Sunday, 3 May 2015
Civilisation: "Rosewater"
Jon Stewart's directorial debut Rosewater is, as one might expect, both politically engaged and culturally sensitive. As it details the 188-day imprisonment of Iran-born, London-based journalist Maziar Behari upon his return to Tehran to cover the 2009 election, Farsi takes priority over English, and prayers to Mecca are observed on a regular basis. Stewart's trademark pop-cultural asides remain very much in place. When the police first raid the apartment Behari shares with his mother, DVDs of The Sopranos and Theorem ("porno?") are seized upon as evidence of sedition; and, in a fleet personal touch, Stewart reteams with Jason Jones to recreate the Daily Show segment that brought Behari to the attention of this director and the authorities, who came to regard the journalist as a spy working under cover of the American news media - the kind of comical misunderstanding only a truly humourless state might arrive at. All in all, Rosewater offers a far more fair and balanced depiction of life in an Islamic nation than the cable networks Stewart has often had cause to rail against in his day job: in place of bearded zealots, he shows us flawed but human functionaries.
Other elements here prove less culturally specific. It's initially jolting to learn that the role of Behari is going to be played by the Mexican Gael Garcia Bernal, no matter that - after NO and Who is Dayani Cristal? - the actor has become something of a multipurpose liberal figurehead. It's even more jolting when his Iranian interrogator turns up, in the form of Great Dane Kim Bodnia, from The Bridge. (With the exception of Ridley Scott's Exodus: Gods and Kings, no 2014 film employed more brown slap.) Stewart has evidently seen enough movies and TV shows to have gathered that these are very watchable performers - watchable enough, at least, to make involving the rather sedentary business of detention and sustained cross-examination; the actors' contrasting physical appearance also adds a visual dynamism to the depiction of ideological difference. Bodnia looms, growls and cajoles, like the State itself; Bernal is lithe but vulnerable, the image of the little man.
Though these scenes serve as a badge for Stewart's faith in civilised, intelligent dialogue, somehow they're still a little too polite-seeming, certainly in comparison with, to take a recent example, the prison scenes in Steve McQueen's Hunger: Behari rarely seems to be facing any immediate threat, despite Bodnia's considerable bulk. Increasingly, one catches Stewart falling back on stock movie tricks to keep the drama alive: flashbacks to Behari's days outside the prison with a free-spirited sister (Golshifteh Farahani), the journalist's conversations with the ghost of his late father (Haluk Bilginer, from Winter Sleep). Rosewater begins to stutter whenever it lapses into this "based-on-true-events" backstory: it's having to make good on exactly that backstory the Daily Show's editors would pare down to a snappy seven-minute segment with the right cutaways.

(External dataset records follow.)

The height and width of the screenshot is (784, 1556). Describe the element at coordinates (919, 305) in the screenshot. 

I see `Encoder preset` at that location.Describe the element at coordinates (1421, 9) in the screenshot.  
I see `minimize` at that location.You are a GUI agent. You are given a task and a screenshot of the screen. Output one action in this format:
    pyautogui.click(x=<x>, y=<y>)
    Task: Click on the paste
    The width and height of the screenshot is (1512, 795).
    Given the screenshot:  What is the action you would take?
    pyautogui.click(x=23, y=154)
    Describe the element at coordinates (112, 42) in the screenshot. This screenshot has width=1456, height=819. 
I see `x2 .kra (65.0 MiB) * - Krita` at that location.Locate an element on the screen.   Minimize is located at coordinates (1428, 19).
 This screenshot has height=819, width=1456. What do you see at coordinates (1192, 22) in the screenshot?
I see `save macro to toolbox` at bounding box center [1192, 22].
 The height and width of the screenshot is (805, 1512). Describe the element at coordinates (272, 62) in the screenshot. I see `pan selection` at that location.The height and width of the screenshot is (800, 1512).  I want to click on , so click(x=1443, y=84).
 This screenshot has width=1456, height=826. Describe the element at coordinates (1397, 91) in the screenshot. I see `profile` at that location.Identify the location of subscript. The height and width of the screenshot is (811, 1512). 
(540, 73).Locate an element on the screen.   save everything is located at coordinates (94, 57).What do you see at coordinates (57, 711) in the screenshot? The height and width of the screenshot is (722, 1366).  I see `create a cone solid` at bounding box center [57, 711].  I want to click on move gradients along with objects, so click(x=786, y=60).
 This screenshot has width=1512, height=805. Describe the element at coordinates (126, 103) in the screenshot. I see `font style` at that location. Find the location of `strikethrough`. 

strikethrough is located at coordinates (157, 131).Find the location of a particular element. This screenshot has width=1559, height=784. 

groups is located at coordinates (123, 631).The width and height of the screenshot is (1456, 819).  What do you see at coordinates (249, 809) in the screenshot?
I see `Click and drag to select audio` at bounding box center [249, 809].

Even here, though, there remain traces of something more personal, and winning: when Behari leads his slack-jawed interrogator down a blind alley with an account of a voluptuous (and, presumably, patriotic) hand-relief technique known as "Persian Massage", it looks very much like an attempt to rewrite Iranian history according to a stand-up's perpetual need for masturbation gags. (The topper involves Stewart's native New Jersey: it comes close to home.) The result, a genuine middleweight, makes for an easy watch, if not the powerful statement of liberal values it might have been. If Stewart felt any guilt about getting Behari into this mess in the first place, the debt has now been repaid in bringing this story to wider international prominence, and there's obviously something encouraging and positive in seeing an American feature taking the internalities of another nation - especially an Islamic nation - this seriously.
Rosewater opens in selected cinemas from Friday.